**What needs to be done**: Extract, from the records beneath this instruction, each line that contains the word "computer".

(Stored items)
________________________

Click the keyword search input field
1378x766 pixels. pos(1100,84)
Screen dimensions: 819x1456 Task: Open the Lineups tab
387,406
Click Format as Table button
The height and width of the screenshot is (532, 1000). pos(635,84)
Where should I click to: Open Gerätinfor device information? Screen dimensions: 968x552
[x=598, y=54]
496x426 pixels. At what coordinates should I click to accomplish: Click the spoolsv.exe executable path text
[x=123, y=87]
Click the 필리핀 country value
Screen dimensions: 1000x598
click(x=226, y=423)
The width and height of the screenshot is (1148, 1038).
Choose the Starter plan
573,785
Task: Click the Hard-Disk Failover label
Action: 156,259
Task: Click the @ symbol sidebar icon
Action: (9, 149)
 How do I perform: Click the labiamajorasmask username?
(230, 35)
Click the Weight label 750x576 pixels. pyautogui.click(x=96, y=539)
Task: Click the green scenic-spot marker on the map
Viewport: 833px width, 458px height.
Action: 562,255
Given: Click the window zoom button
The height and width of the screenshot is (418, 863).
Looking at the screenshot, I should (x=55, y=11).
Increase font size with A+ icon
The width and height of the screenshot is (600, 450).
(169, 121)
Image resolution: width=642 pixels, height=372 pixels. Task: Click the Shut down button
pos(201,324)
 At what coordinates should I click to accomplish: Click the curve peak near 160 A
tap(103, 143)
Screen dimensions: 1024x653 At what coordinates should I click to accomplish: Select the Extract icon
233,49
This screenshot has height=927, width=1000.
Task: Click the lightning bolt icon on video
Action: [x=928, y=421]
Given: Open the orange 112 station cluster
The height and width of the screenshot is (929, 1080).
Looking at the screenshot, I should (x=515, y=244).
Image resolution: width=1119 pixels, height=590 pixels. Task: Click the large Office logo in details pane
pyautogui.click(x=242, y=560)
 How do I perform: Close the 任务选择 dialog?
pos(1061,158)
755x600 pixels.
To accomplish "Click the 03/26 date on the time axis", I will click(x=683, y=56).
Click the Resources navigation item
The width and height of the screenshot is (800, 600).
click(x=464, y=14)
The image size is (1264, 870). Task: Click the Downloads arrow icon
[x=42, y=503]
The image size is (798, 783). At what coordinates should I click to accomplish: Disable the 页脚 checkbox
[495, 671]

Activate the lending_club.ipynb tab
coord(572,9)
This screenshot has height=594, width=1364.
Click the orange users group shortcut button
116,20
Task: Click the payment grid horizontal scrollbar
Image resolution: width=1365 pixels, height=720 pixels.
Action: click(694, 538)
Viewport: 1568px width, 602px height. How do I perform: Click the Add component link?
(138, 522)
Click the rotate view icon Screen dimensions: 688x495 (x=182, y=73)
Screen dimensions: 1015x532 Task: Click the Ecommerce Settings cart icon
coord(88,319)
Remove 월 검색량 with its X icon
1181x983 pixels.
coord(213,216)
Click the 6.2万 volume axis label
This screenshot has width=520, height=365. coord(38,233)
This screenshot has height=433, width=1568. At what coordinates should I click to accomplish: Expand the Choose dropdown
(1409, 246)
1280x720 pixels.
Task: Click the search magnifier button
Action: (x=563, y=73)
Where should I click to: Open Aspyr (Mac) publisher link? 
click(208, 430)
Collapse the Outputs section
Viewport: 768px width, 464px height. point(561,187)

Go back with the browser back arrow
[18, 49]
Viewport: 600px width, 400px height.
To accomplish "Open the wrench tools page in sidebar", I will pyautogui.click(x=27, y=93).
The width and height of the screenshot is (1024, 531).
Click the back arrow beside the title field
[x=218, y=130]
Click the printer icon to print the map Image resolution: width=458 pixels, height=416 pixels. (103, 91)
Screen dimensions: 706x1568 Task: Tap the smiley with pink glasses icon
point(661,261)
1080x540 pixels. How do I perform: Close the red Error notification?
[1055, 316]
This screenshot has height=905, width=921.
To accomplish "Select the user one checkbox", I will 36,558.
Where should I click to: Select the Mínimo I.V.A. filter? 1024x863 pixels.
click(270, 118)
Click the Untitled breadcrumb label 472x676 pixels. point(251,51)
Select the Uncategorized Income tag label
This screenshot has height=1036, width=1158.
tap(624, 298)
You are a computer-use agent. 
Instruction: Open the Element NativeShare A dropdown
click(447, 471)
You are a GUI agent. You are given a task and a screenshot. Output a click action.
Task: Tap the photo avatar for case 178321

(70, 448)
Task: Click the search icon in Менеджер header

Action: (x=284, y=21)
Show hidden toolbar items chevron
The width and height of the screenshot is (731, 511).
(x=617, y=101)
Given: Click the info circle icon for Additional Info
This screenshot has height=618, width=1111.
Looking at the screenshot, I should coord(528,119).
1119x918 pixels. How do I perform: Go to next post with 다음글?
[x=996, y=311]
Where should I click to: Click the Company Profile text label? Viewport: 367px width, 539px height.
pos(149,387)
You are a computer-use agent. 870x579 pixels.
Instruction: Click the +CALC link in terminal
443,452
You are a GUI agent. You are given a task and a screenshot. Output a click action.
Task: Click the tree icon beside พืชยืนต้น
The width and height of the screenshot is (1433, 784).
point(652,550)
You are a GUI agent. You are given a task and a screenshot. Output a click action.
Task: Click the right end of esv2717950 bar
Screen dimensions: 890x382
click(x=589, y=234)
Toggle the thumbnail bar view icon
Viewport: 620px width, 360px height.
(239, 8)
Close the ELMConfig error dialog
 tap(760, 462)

________________________

**Response below**:
You are a computer-use agent. 
You are a computer-use agent. 870x579 pixels.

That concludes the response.